Sent from my iPhone using Tapatalk

----------

_dakski_ (07-22-2019),_Reinz_ (07-23-2019)

----------


## Shayne

S very sorry to hear, man.  It's never a easy task/decision when it comes to our fur babies.  Just try to focus on all the good days to help push you thru the bad ones.

----------

_dakski_ (07-22-2019),_Reinz_ (07-23-2019)

----------


## Cheesenugget

Losing a pet is heartwrenching, especially for one who shared many milestones with you.  When I lost my cat of 17 years, I lost my mind.  I tried and played the scenario numerous times prior to mentally prepare myself for the day I need to say goodbye.   So when the day unexpected came (He stopped eating.  Vet says his liver is shutting down.  He was going to pass no matter what.  It was old age), I broke.  It took me about a year to be able to think of him and say his name without bursting into tears.  It is hard decision to lose a soul you love so much, it is even worse when you are the one to pull the trigger.

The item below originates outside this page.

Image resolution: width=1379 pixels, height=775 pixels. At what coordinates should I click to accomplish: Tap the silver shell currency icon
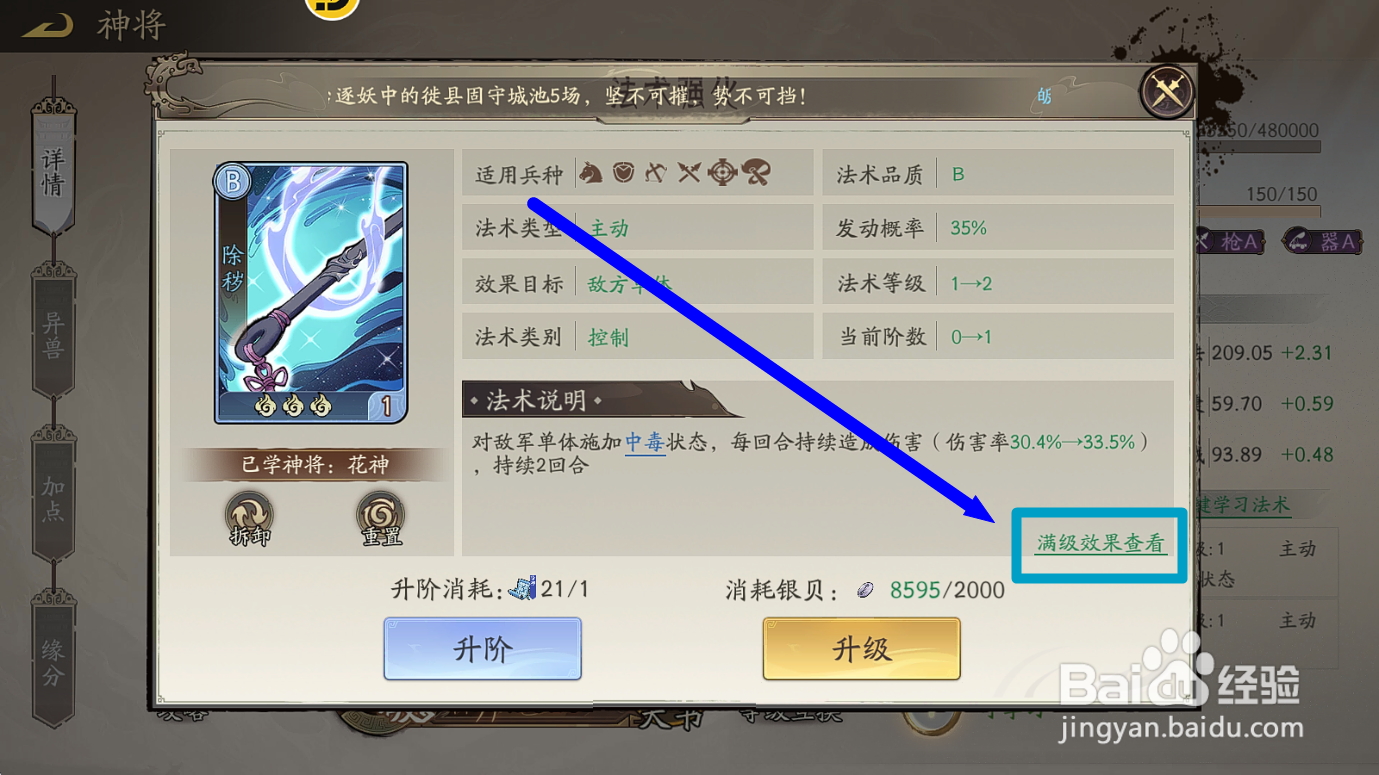866,591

Work closely with your vet.  When there are more bad days than good, it is best to do it early than too late.  Dying can be very painful.  He will let you know that it is time.  For example, on our last day together, my cat was not himself.  He usually hides when guests are in the house.  But he did not hide.  He kept following me but wanting nothing really other than to stay close.  He was not eating and had not eaten and yet he seem to be less hungry than he should.  Same for my hamster in his last hours.  So focus more on the 'moment,' the rest will happen how they will happen, even if you plan for it.  

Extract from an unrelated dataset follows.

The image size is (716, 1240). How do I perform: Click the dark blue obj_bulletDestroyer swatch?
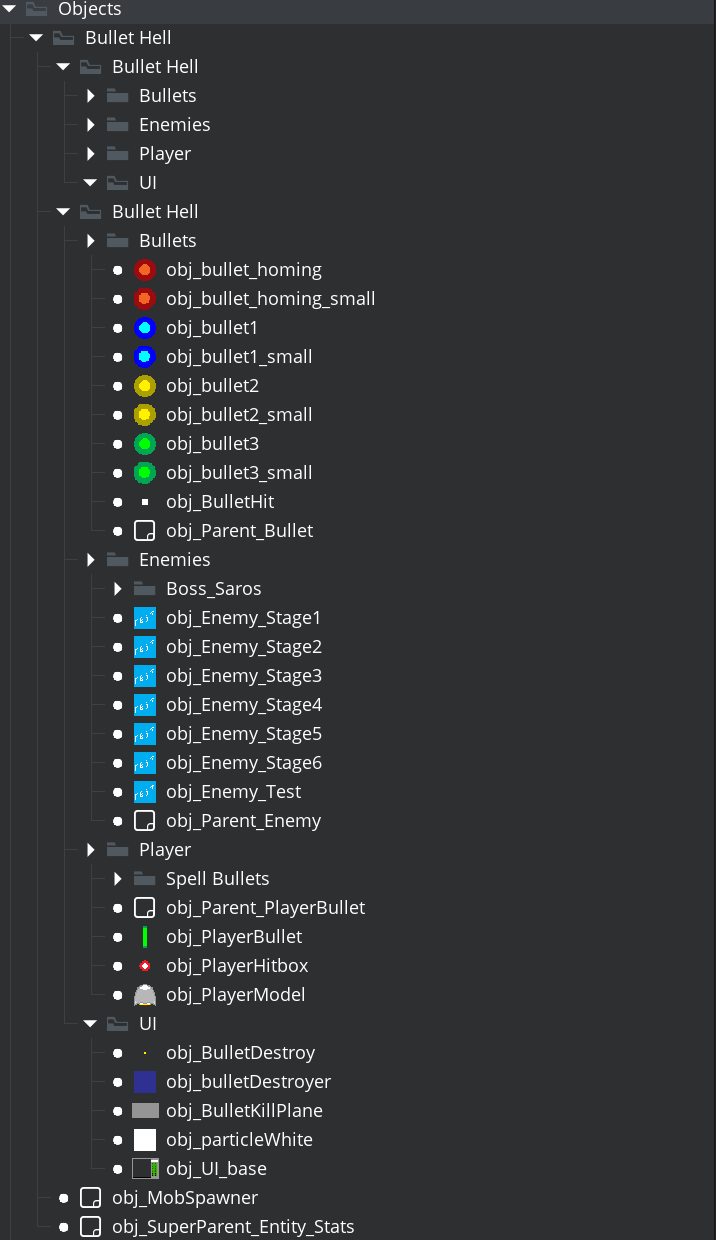click(x=145, y=1082)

Again I am very sorry you are going through this.

----------

_dakski_ (07-22-2019),_Reinz_ (07-23-2019)

----------


## Dianne

So sorry to hear about this tough decision. For what it is worth, I think you are making the best choice possible for him, while being the toughest for you and Katie. My prayers are with you.

----------

_dakski_ (07-22-2019),_Reinz_ (07-23-2019)

----------


## EL-Ziggy

I'm sorry Banning isn't doing well Dave.  I always hold out hope for a miracle but I understand the circle of life too.  It sounds like he's gotten nothing but love from you, Katie,  and the rest of his pack. I'm praying for y'all.

----------

_dakski_ (07-22-2019),_Reinz_ (07-23-2019)

----------


## Bogertophis

I'm so sorry to hear about this...I have 2 elderly dogs myself, & they aren't the first dogs I've lived with & loved either.  If you're wondering- I wouldn't put Banning 
thru such a risky surgery if I were in your shoes, but only you & Katie can decide how and when to intervene (with the help of your vet, I'm sure).  You're right that 
he had a rough start in life, but he's had a good life with you since then...too many dogs never even have that.  You're all in my thoughts...hugs!

----------

_dakski_ (07-22-2019),_Reinz_ (07-23-2019)

----------


## richardhind1972

So sorry to hear about banning dave.its heartbreaking to make that decision. Dogs really are a man's 
/Woman's best friend

Sent from my CLT-L09 using Tapatalk

----------

_dakski_ (07-23-2019),_Reinz_ (07-23-2019)

----------


## Reinz

So sorry to hear of this. What a heartbreaking story, but uplifting when reading what a wonderful home that Banning has. These companions that live with us really take hold of our hearts and it so hard to let go. I truly feel you pain and torment. I recently put down a 17 year old dog. I have lived in my house for 30 years and my large backyard is literally a pet cemetery. It never gets easier to make these kind of decisions. 
Prayers up

----------

*Bogertophis* (07-23-2019),_dakski_ (07-23-2019),_EL-Ziggy_ (07-23-2019),_richardhind1972_ (07-23-2019)

----------


## Craiga 01453

Oh Dave, I'm so sorry to read this. 

Cherish the memories, my friend. Banning may be crossing the rainbow bridge to doggy heaven, but he'll always be in your hearts. 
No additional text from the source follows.